Plant material and experimental design
Squash seeds (Cucurbita pepo L., cv. Eskandarani) were sown in a clay loam soil and grown under greenhouse conditions at Sakha Agricultural Research Station, Agricultural Research Center, Egypt. The experiment was conducted in a randomly complete block design (RCBD), with three replicated plots for each treatment. Squash seeds were cultivated at spacing of 60 cm between plants in rows and 80 cm between plant rows at the rate of three seeds “per hill.” The seedlings were thinned to one per hill after 15 days after sowing (DAS). Squash plants in all plots received all the recommended agricultural practices.
Tested treatments
The efficacy of the bio-agents (two fungal and five bacterial strains) comparing to the fungicide (Topas-100) for controlling squash powdery mildew disease was tested under greenhouse conditions. Bacillus subtilis, Bacillus pumilus, and Bacillus chitinosporus were previously isolated from the surface of healthy cucumber and squash leaves and identified according to Kamel (2003), while B. megaterium, Bacillus polymexa, and fungal strains (Trichoderma harzianum and Trichoderma viridi) were obtained from the Microbiology Department, Soil, Water and Environment Research Institute, Agriculture Research Center (ARC), Giza, Egypt.

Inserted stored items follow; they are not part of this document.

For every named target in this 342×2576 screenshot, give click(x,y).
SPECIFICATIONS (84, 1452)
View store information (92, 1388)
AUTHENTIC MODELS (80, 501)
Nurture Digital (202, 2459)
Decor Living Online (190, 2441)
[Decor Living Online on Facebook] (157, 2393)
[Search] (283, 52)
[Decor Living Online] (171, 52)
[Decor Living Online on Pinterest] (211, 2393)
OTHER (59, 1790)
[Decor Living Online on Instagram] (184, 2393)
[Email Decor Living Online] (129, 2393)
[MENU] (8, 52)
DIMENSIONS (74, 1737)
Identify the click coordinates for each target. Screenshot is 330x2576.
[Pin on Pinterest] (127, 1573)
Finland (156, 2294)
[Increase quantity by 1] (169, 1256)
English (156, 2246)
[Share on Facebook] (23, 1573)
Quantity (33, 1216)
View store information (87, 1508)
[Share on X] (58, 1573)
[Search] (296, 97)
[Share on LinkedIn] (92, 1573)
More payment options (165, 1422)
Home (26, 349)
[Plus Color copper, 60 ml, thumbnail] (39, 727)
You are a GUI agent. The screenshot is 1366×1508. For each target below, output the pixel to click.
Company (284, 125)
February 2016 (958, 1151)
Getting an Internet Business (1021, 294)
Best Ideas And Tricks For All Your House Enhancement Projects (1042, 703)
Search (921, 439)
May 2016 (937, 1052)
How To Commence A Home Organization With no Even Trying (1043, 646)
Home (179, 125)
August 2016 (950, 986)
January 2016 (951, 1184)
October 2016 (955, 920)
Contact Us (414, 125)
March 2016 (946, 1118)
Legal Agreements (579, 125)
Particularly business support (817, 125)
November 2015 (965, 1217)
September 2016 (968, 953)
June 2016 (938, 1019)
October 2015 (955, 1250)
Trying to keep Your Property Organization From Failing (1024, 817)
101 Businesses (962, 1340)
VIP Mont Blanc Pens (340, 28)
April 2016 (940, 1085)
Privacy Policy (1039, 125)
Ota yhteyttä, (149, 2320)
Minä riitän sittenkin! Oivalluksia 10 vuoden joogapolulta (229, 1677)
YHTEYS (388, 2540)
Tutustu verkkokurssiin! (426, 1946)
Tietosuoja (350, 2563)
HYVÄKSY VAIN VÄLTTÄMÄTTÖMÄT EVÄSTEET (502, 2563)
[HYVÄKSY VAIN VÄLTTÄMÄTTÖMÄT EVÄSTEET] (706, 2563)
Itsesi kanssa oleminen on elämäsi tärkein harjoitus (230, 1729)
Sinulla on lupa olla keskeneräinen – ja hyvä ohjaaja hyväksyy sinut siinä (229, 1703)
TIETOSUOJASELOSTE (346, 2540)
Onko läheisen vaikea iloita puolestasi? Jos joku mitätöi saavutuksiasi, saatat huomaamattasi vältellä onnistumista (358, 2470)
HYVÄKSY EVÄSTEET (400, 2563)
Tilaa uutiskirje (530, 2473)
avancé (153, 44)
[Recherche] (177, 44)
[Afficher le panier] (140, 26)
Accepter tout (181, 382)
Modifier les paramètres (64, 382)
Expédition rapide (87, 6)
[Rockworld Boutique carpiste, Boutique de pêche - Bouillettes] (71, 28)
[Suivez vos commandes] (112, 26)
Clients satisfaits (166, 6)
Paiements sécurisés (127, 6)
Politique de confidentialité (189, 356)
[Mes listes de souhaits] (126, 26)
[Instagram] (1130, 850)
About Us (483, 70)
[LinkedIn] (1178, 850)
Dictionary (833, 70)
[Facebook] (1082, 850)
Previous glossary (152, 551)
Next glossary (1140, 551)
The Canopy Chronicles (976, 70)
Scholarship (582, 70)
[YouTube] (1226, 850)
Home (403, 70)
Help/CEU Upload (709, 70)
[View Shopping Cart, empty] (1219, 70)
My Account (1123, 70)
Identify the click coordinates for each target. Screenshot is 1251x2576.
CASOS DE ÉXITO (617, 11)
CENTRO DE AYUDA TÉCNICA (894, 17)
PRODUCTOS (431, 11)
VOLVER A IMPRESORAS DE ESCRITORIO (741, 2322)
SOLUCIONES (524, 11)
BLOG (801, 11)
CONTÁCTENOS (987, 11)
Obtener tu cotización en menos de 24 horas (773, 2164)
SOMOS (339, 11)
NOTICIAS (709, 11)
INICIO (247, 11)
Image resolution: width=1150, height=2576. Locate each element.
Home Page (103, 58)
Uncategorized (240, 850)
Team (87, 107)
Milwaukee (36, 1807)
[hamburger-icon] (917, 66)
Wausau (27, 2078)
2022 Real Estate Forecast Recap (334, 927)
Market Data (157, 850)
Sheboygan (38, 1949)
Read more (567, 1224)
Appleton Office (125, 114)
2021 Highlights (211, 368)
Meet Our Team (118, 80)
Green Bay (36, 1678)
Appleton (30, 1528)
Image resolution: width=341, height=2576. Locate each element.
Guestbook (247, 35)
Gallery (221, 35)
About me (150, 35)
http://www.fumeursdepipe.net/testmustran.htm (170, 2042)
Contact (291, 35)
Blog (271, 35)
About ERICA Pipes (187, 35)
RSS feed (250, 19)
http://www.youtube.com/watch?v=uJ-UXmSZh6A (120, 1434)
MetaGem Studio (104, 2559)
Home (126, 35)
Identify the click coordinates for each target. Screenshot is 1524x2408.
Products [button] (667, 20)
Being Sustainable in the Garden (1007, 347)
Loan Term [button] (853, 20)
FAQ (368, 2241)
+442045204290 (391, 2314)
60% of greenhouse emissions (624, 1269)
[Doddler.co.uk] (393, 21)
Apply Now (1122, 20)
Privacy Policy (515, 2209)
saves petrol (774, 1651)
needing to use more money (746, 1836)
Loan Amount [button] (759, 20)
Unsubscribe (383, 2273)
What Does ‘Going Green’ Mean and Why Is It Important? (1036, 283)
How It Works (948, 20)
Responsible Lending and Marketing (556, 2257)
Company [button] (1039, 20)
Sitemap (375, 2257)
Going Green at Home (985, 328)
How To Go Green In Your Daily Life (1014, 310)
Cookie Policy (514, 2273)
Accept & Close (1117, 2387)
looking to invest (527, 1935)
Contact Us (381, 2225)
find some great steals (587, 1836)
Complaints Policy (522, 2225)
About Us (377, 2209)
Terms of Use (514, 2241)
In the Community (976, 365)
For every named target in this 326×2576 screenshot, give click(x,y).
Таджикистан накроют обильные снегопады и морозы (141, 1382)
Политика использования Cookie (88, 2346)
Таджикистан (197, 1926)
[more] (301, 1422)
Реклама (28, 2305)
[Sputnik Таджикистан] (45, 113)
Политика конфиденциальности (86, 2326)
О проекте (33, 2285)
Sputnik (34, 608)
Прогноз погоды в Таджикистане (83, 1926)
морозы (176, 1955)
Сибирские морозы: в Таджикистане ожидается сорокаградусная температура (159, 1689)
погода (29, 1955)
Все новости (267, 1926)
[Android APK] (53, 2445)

Trichoderma harzianum and T. viridi were grown on PDA medium for 10 days, then their spores and mycelial suspensions were separately prepared and adjusted to about 107 spore ml−1 with sterilized water, using a hemocytometer slide, while B. subtilis, B. polymexa, B. pumilus, B. chitinosporus, and B. megaterium were separately grown in nutrient liquid medium in 250-ml flasks and kept on an orbital shaker at 150 rpm for 3–4 days. The pellets of each bacterium were separately suspended in tap water, and number of cells was adjusted to 109 cell ml−1, using a hemocytometer slide. For comparison with the tested bio-agents, plants were sprayed by distilled water as a negative control (C). In addition, widely used fungicide, Topas-100® (10.0% Penconazole “w/v” [(R, S-1-(2-(2, 4-dichlorophenyl) -Q pentyl)-1H-1, 2, 4-triazole]), was sprayed, at the recommended dose of 0.25 ml l−1 as a positive control.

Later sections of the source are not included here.